━━ Material for this task ━━

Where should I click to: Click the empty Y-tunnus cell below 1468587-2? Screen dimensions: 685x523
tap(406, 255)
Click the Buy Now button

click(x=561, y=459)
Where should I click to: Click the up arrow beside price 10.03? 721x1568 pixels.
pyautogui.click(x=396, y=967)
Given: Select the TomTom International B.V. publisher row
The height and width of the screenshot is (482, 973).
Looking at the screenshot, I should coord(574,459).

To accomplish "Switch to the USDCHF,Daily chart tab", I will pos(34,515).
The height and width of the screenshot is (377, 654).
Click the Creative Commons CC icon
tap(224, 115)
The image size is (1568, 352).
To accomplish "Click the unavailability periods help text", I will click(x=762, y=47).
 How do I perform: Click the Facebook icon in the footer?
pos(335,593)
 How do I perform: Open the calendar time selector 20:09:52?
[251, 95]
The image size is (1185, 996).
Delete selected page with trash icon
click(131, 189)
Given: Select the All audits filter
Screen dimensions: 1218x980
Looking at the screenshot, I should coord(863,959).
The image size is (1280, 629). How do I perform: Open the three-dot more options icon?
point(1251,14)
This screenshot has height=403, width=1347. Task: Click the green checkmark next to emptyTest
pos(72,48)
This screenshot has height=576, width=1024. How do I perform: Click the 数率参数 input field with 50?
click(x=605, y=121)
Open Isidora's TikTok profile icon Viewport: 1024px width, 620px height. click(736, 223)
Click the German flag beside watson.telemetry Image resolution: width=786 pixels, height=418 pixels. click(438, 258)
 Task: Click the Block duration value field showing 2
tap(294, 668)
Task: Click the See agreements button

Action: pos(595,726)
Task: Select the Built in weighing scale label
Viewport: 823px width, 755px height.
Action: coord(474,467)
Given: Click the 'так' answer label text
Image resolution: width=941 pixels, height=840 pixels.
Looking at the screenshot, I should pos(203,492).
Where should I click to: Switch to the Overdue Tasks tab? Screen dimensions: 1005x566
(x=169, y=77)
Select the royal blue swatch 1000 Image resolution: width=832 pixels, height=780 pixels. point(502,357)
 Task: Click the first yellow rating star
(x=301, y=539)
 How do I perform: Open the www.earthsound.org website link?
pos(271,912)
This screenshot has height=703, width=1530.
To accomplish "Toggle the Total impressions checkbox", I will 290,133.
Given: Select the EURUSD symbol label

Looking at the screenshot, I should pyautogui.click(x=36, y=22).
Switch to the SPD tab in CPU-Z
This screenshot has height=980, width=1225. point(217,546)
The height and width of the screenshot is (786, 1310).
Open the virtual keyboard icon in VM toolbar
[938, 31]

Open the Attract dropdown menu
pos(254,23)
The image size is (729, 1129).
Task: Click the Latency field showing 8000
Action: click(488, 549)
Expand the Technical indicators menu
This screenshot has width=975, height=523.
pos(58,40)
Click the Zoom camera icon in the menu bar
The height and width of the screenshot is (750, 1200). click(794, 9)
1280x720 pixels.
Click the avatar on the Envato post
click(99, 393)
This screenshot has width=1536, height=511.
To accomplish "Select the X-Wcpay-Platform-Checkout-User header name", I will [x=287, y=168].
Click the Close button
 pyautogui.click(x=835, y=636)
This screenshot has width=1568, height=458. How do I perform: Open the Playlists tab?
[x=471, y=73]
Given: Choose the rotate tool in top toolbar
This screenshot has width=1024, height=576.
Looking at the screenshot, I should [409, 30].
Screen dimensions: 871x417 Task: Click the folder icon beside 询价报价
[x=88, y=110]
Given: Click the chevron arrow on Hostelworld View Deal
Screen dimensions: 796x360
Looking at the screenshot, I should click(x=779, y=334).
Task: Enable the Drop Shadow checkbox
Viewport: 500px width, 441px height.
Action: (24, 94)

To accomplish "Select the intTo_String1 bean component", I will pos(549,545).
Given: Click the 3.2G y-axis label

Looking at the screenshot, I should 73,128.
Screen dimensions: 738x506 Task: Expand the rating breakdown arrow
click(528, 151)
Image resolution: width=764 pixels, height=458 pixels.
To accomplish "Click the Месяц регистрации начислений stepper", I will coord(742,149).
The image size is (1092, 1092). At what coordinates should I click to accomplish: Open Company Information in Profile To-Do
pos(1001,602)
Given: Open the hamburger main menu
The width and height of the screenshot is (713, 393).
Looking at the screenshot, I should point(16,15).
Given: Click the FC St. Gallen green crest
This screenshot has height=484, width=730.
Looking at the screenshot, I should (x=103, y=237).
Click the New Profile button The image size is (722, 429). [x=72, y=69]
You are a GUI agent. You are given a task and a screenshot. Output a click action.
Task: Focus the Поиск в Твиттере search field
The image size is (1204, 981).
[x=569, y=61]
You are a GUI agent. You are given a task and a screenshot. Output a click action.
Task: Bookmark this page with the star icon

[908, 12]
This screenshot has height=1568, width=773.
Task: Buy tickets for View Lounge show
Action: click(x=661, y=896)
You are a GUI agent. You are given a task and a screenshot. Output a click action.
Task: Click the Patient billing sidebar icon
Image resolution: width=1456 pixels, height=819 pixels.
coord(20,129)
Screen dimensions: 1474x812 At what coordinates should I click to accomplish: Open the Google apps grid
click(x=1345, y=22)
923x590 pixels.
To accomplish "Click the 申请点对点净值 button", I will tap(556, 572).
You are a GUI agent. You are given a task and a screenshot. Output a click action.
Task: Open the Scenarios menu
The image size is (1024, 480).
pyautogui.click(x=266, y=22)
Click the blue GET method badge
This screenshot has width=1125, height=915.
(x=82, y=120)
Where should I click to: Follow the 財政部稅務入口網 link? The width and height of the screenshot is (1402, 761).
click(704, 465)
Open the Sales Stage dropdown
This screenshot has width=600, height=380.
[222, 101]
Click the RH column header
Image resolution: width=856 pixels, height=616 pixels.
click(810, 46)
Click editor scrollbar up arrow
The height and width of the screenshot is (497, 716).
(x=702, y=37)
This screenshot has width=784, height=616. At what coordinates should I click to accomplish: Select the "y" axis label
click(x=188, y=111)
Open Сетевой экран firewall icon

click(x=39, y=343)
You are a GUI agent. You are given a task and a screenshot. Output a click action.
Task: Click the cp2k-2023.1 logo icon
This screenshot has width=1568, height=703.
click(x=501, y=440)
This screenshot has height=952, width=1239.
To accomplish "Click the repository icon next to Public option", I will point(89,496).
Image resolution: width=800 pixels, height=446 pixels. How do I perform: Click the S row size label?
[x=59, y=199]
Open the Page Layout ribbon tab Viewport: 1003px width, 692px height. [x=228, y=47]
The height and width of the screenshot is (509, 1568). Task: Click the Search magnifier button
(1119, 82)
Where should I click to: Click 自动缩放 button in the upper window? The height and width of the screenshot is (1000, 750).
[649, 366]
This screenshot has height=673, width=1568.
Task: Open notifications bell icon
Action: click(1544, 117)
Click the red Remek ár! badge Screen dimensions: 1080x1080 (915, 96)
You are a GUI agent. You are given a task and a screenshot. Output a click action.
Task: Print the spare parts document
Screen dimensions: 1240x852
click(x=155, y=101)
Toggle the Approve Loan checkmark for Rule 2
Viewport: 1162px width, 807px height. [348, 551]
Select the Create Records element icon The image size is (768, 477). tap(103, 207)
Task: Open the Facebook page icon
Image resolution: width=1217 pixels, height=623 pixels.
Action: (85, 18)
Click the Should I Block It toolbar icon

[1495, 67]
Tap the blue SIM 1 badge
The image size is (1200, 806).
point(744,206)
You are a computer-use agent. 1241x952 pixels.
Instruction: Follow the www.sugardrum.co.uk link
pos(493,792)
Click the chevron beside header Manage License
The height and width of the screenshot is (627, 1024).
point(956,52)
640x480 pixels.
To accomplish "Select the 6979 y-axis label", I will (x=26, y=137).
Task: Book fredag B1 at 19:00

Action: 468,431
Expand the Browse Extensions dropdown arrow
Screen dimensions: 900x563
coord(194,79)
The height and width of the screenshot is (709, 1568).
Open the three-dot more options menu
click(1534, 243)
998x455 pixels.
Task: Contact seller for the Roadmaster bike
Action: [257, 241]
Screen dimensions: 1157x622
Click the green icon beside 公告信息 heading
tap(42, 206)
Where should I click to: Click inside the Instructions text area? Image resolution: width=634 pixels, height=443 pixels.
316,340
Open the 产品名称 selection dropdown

━━━

- **What this task involves**
Scan the data above; copy every line where "checkbox" appears.

- **Answer space**
To accomplish "Toggle the Total impressions checkbox", I will 290,133.
Task: Enable the Drop Shadow checkbox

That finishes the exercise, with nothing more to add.